Testing Phylogenetic Methods with Tree Congruence: Phylogenetic Analysis of Polymorphic Morphological Characters in Phrynosomatid Lizards

Abstract

Congruence between trees from separately analyzed data sets is a powerful approach for assessing the performance of phylogenetic methods but has been applied primarily to the analysis of molecular data. In this study, different methods for treating polymorphic characters were compared using morphological data from phrynosomatid lizards. Clades were identified that are both traditionally recognized and supported by recent molecular analyses, and species were sampled from these clades to make three “known” phylogenies of eight species each. The ability of different methods to estimate these “known” phylogenies with a finite sample of characters was tested. The phylogenetic methods included eight parsimony methods for coding polymorphism, three distance approaches (UPGM A, neighbor joining, and Fitch– M argoliash) applied to two genetic distance measures (Nei's and the modified Cavalli-Sforza and Edwards chord distance), and continuous maximum likelihood.

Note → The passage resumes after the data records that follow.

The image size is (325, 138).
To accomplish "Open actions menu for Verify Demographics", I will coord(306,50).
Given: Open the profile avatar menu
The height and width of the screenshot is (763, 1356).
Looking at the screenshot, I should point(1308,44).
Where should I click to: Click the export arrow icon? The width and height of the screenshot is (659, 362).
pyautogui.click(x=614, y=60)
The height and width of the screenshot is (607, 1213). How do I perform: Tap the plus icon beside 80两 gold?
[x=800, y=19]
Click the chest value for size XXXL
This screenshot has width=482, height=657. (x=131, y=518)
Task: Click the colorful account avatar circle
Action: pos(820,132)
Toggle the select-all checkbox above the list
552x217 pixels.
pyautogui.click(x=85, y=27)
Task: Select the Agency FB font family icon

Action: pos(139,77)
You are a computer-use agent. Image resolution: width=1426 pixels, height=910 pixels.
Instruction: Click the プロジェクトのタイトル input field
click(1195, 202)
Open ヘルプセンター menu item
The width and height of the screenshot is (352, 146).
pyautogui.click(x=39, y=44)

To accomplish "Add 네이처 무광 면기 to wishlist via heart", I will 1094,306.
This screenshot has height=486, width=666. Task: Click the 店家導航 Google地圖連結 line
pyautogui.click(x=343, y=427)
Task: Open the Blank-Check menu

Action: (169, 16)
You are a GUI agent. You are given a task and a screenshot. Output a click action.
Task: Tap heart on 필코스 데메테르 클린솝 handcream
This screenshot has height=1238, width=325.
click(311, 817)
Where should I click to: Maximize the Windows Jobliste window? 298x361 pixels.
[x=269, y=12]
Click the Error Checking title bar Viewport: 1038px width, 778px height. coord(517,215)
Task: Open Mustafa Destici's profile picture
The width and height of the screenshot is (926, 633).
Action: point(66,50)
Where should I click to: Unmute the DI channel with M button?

The effects of excluding polymorphic characters and character weighting (a priori and successive) were also tested. Among the different parsimony approaches, the fixed-only method (excluding all polymorphic characters) performed relatively poorly, whereas the frequency method (including all polymorphic characters) performed relatively well. However, frequency-based distance methods consistently outperformed parsimony, especially with a small sample size (n = 1 individual per species). These results agree closely with those from recent simulation studies of polymorphic data and argue against the common practices of excluding polymorphic morphological characters, ignoring the frequencies of traits within species, and the exclusive use of parsimony to analyze morphological data.